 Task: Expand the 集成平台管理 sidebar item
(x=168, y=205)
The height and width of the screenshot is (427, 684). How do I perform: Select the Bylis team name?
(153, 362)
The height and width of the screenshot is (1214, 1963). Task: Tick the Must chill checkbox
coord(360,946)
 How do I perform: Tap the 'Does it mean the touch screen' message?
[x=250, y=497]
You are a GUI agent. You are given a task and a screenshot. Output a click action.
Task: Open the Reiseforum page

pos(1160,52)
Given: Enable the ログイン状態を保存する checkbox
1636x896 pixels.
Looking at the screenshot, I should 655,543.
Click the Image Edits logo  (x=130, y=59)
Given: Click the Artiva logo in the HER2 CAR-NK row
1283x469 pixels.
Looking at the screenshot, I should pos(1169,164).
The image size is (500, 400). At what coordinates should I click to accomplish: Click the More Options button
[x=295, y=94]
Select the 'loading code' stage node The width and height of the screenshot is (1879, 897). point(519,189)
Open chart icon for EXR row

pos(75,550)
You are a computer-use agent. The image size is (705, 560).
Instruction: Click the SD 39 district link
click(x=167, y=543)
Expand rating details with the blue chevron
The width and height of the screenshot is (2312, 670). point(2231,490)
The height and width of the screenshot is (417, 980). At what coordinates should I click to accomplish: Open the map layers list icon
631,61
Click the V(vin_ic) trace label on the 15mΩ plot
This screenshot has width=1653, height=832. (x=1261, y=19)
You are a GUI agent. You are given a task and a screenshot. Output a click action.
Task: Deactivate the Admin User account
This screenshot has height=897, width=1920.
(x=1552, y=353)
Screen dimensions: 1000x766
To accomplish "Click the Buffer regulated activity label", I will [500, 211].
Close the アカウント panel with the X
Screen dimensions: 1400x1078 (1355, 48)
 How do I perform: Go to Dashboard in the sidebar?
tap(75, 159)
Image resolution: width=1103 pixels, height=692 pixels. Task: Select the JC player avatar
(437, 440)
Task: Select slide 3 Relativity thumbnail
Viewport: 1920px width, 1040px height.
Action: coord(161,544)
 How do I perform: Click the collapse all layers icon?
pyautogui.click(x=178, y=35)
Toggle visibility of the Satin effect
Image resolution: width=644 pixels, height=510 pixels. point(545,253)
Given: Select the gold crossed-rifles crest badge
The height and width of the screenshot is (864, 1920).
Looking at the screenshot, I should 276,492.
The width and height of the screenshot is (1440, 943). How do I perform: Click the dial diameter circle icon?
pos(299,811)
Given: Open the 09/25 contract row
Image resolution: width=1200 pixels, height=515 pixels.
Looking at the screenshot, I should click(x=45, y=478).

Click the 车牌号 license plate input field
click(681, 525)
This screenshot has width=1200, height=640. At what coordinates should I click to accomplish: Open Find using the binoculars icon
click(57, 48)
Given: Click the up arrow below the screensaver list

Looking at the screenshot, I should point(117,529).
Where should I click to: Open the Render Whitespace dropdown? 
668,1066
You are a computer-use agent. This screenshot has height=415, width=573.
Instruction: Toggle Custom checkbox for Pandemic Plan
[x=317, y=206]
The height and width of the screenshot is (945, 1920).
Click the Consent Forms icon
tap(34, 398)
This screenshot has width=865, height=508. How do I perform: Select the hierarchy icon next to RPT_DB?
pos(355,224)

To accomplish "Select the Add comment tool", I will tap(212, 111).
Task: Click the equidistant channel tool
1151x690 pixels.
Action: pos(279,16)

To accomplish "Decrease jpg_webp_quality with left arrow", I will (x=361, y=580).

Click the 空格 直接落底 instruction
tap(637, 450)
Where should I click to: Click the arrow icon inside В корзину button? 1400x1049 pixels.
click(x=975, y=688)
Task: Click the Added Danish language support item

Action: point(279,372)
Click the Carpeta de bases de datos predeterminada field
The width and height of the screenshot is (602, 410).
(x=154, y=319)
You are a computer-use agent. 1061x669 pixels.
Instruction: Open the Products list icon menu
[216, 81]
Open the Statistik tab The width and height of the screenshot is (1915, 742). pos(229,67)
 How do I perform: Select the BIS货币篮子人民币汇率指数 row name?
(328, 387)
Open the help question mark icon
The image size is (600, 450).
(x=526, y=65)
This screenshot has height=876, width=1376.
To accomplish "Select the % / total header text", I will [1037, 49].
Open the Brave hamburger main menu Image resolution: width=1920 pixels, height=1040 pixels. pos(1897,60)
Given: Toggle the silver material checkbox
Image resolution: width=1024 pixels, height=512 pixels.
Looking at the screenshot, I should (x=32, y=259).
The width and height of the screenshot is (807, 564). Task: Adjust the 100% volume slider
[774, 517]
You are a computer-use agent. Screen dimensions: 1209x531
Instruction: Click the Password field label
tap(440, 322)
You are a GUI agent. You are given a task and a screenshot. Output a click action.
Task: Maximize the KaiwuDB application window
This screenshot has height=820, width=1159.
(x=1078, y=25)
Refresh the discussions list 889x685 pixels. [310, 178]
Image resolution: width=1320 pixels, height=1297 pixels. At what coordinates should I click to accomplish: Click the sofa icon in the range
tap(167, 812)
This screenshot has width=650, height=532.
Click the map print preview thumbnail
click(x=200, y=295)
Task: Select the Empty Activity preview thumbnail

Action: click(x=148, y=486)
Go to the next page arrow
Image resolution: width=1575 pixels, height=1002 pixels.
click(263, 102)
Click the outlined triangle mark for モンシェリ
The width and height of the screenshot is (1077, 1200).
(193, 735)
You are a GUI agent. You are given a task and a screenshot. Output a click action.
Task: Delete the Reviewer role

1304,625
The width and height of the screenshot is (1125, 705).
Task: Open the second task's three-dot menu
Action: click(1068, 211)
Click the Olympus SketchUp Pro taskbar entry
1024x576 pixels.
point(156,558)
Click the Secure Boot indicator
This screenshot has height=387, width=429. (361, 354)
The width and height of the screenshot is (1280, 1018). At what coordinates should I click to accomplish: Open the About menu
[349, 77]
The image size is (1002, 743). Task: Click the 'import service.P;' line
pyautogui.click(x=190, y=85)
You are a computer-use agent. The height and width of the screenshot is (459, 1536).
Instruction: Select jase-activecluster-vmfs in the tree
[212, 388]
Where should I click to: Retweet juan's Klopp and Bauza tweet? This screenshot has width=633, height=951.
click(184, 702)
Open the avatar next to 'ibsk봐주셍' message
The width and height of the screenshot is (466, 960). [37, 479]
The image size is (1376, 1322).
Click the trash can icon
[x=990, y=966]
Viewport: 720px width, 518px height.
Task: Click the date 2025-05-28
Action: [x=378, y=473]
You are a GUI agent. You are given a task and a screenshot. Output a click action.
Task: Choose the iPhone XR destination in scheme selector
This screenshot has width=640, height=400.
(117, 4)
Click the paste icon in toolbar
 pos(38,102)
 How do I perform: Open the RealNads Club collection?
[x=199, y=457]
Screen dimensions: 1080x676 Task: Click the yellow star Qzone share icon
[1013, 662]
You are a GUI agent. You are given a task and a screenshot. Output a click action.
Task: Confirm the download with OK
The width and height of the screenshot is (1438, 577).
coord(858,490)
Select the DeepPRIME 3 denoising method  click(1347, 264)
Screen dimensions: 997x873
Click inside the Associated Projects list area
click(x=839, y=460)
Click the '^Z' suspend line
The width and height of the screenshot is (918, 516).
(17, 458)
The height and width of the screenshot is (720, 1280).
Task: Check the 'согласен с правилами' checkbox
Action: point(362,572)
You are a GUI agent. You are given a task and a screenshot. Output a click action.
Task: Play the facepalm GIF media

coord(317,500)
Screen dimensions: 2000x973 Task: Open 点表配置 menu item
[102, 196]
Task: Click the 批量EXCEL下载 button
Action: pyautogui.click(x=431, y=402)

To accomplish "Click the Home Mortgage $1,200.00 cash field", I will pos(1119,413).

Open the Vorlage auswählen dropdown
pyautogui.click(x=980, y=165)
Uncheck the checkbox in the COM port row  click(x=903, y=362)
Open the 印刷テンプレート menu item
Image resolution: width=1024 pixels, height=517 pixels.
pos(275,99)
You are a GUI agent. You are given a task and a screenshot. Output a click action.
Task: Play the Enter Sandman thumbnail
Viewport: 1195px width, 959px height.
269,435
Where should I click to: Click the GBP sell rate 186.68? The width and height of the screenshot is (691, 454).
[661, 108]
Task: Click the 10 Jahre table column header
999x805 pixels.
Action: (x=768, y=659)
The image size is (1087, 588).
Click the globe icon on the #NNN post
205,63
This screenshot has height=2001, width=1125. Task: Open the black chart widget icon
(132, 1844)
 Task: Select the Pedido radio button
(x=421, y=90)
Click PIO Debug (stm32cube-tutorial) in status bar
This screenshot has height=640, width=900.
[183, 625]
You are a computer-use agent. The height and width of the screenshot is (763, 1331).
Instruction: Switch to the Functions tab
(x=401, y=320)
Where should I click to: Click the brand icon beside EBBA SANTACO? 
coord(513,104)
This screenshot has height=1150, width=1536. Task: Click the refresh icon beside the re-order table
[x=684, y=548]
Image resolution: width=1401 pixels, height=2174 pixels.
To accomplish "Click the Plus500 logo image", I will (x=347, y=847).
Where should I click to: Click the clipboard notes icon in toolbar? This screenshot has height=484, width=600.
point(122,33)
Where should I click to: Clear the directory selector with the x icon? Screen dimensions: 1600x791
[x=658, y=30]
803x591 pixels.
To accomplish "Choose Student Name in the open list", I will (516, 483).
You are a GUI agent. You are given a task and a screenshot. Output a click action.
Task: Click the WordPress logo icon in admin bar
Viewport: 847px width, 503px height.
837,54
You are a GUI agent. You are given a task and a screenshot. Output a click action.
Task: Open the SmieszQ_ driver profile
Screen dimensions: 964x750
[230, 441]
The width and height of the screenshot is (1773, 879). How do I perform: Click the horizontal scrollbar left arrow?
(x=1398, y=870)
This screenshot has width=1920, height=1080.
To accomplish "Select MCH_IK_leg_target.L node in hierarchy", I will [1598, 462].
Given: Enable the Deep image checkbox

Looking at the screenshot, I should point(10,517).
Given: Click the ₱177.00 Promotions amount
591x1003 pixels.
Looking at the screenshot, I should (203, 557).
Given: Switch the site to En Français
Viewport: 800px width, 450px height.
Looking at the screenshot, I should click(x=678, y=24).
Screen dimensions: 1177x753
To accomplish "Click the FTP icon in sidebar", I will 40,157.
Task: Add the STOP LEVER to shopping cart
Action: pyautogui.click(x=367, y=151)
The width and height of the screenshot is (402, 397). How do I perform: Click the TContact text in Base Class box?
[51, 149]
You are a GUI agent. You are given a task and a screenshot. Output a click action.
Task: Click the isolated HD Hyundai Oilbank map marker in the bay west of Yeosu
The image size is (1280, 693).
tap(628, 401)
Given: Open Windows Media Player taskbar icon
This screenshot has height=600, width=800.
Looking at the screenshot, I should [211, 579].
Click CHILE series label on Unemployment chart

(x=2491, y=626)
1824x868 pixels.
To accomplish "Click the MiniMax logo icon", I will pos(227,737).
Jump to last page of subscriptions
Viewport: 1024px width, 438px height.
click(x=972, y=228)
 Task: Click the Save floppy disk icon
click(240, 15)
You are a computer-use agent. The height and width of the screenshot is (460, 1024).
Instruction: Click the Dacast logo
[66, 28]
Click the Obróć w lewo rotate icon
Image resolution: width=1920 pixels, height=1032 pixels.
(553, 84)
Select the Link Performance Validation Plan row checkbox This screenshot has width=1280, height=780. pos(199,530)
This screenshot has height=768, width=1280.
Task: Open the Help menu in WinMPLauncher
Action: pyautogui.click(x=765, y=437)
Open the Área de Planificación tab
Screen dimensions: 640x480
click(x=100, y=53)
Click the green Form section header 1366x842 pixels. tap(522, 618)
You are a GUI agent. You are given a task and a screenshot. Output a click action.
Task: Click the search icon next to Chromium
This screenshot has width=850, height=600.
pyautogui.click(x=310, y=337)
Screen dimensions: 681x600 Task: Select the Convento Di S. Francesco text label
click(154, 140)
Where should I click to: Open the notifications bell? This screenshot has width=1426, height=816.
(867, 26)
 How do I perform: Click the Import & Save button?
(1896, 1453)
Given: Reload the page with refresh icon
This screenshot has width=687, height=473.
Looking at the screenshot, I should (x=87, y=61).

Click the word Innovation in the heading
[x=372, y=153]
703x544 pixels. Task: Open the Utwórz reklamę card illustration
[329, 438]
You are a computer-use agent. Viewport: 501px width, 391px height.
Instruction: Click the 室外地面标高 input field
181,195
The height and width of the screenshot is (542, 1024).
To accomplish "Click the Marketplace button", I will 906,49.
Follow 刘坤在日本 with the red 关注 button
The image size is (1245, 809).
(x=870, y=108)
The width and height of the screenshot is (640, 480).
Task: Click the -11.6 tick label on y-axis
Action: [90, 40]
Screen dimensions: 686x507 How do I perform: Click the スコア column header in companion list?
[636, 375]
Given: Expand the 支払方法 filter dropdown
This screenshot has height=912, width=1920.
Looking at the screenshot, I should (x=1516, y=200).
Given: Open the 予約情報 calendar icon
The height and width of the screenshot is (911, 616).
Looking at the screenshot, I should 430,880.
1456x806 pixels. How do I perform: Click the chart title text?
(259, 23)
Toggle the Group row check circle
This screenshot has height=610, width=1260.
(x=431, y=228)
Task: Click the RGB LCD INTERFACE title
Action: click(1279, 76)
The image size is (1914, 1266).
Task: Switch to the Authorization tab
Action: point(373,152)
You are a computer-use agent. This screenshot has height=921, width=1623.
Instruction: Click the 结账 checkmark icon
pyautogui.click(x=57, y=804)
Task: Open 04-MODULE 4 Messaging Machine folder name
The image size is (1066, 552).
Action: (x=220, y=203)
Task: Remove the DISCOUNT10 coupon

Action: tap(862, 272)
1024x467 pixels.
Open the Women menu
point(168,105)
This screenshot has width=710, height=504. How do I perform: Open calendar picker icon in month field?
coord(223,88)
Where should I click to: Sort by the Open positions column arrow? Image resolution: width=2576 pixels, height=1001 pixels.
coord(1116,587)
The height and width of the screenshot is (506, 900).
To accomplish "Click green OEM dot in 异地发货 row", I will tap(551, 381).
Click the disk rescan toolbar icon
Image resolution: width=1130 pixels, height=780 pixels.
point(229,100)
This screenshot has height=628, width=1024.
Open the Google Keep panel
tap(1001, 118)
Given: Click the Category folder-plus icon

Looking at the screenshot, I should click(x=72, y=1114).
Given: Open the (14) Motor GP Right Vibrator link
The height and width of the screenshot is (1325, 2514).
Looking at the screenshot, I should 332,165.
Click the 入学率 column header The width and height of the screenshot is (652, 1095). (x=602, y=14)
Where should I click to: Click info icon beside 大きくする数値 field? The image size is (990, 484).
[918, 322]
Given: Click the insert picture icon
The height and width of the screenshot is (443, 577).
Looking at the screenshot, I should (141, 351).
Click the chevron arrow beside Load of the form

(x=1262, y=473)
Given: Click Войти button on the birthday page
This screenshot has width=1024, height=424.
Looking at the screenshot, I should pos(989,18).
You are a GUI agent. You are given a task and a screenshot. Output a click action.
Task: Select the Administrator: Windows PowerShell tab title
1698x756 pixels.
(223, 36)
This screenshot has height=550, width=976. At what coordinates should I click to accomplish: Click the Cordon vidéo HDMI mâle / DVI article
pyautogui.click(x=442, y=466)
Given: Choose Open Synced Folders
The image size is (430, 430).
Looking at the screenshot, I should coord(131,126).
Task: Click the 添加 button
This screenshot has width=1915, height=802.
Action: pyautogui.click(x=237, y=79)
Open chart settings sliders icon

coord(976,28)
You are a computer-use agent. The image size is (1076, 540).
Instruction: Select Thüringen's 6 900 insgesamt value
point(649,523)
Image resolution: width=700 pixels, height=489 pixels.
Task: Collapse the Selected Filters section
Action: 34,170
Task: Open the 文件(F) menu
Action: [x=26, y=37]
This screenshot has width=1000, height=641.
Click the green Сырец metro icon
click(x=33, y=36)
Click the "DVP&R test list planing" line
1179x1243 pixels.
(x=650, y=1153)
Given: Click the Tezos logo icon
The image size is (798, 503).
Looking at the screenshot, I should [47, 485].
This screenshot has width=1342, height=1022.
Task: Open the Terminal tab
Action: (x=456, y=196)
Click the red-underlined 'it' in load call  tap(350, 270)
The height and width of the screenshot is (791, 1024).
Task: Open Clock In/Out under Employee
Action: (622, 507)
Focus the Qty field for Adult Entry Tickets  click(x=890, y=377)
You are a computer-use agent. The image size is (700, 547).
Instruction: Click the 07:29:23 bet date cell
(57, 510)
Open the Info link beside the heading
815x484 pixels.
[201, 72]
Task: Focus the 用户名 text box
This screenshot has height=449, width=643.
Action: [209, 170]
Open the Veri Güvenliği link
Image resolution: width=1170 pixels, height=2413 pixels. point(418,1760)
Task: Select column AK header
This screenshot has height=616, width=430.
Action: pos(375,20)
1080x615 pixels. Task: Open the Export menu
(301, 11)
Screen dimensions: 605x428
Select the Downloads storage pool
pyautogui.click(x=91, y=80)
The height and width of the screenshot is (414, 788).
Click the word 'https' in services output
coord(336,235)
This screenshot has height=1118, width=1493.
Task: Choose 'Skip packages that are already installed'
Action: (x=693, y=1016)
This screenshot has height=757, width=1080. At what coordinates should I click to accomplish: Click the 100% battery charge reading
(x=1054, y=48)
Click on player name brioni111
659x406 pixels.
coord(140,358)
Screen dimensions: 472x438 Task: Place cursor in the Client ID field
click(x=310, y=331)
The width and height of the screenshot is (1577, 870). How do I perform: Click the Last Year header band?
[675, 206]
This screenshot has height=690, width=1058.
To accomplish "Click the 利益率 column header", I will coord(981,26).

------------------------------

### TASK DETAILS
All lines from the one with "Screen dimensions: 472x438" to the end of the entries above are to be written out exactly, the first and last included.

### WRITTEN ANSWER
Screen dimensions: 472x438 Task: Place cursor in the Client ID field
click(x=310, y=331)
The width and height of the screenshot is (1577, 870). How do I perform: Click the Last Year header band?
[675, 206]
This screenshot has height=690, width=1058.
To accomplish "Click the 利益率 column header", I will coord(981,26).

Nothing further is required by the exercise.